The conventional wisdom was that the job of turning proteins on and off fell to phosphates, which did so by fastening to and unfastening from proteins, a process called phosphorylation.
The latest research paper by the Johns Hopkins team suggests that sugar also plays a role in regulating phosphorylation itself.
The team say that the new switches form yet another potential target for manipulation by drugs.
"Like dark matter in the cosmos, it's hard to find even though it's very abundant," says Dr. Gerald Hart, the DeLamar Professor and director of biological chemistry at the Johns Hopkins School of Medicine, referring to the sugar O-GlcNAc that carries out GlcNAcylation.

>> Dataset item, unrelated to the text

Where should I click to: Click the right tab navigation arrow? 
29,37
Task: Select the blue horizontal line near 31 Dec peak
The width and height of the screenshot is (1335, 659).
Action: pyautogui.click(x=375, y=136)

The researcher revealed that it was with the aid of new technologies that they could measure the extent to which the addition of sugar to proteins affects phosphorylation.
Of 428 sites on which phosphate was being added to, and taken off of proteins, all responded in some way to increased O-GlcNAc: 280 decreased phosphorylation and 148 increased phosphorylation.
"The influence of sugar is striking. The presence of O-GlcNAc causes the enzymes that add the phosphate to do something different, and this cross-talk itself can modify proteins," Hart says.
Given the association of both sugar and phosphate modifications with the working of cells, according to the researchers, they are fundamental to understanding and eventual control of the molecular processes that underlie many diseases.
"With regard to cancer, diabetes and Alzheimer's, most people in the world today have been studying the yang (phosphorylation) but not the yin (GlcNAcylation). There's another whole side that people were unaware of where diabetes diagnostics and cancer therapies could be targeted," says Hart.